### Tasks and exercises
1 - Quote the passage on HIV/AIDS in Guyana from "There are some" to "HIV/AIDS in Guyana.".
2 - According to the passage on HIV/AIDS in Guyana, why are loggers more vulnerable to HIV infection? Answer in one to three sentences.

### Document text

According to the National AIDS Programme Secretariat, the number of reported HIV/AIDS cases in Guyana has been reduced to 1% of the total population in 2009–2010, complying with the UNAIDS target of 1.3%. The reduction rate of HIV prevalence among women in Guyana has remain at 1% while those high risk persons such as homosexuals and sex workers have decreased. A national report on HIV/AIDS for 2009 reveals that over 105 thousand HIV/AIDS tests were conducted in Guyana.

There are some 13,000 loggers in Guyana and they are a significant segment of the migrant worker population. With forests generally found in isolated areas, there can be a lack of regular access to both condoms and correct knowledge of how HIV is transmitted, which increases vulnerability to infection. Sex workers themselves are disproportionately affected by the virus with an HIV prevalence of around 16%, compared with an adult HIV prevalence in Guyana of 1.2%.

There has been a steady decrease of HIV/AIDS cases from 2006 to 2011, recent research is revealing that there is a decrease in the number of persons being diagnosed with HIV/AIDS in Guyana.
Research also showed that there has been a decrease in the rate of deaths from this disease(s). Over 350,000 persons were tested over a five-year period.

### Data shown

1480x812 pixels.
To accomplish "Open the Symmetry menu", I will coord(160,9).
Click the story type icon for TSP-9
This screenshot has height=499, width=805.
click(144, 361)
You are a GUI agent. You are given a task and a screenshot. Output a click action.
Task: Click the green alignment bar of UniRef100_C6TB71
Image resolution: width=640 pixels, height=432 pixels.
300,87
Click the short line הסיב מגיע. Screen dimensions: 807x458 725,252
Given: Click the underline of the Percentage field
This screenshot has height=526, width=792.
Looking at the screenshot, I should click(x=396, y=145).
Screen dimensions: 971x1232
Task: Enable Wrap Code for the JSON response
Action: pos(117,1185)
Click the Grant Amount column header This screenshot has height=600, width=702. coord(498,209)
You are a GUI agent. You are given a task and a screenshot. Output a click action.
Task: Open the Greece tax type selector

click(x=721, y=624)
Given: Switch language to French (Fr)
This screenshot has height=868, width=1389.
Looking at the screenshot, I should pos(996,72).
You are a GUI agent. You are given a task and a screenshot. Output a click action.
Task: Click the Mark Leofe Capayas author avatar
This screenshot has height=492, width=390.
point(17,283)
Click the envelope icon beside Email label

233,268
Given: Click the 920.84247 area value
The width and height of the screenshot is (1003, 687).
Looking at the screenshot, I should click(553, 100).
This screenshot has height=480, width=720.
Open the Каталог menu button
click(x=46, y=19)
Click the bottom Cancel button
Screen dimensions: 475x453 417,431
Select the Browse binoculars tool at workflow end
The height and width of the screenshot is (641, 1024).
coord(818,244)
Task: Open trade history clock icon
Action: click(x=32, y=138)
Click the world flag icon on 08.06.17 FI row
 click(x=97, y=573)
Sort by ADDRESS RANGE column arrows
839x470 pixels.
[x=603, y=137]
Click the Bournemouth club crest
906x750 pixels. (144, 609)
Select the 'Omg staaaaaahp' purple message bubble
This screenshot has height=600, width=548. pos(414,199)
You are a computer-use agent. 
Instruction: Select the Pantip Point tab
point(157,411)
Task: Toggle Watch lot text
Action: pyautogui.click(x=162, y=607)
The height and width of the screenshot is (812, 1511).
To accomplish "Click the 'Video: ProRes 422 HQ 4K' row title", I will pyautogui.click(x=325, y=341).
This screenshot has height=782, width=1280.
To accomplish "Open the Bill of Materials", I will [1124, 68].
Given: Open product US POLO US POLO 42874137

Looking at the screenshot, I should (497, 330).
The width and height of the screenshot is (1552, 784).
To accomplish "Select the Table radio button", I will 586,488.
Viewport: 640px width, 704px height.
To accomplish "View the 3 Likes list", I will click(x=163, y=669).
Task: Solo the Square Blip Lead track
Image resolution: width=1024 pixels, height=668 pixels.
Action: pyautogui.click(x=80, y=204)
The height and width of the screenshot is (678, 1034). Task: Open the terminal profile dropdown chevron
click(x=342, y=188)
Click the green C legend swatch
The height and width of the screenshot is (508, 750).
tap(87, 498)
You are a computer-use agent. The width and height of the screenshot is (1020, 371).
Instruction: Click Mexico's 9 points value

### Task-by-task results
1 -
There are some 13,000 loggers in Guyana and they are a significant segment of the migrant worker population. With forests generally found in isolated areas, there can be a lack of regular access to both condoms and correct knowledge of how HIV is transmitted, which increases vulnerability to infection. Sex workers themselves are disproportionately affected by the virus with an HIV prevalence of around 16%, compared with an adult HIV prevalence in Guyana of 1.2%.

There has been a steady decrease of HIV/AIDS cases from 2006 to 2011, recent research is revealing that there is a decrease in the number of persons being diagnosed with HIV/AIDS in Guyana.

2 - Forests are generally in isolated areas, so loggers may lack regular access to condoms and to correct knowledge of how HIV is transmitted. This raises their vulnerability to infection.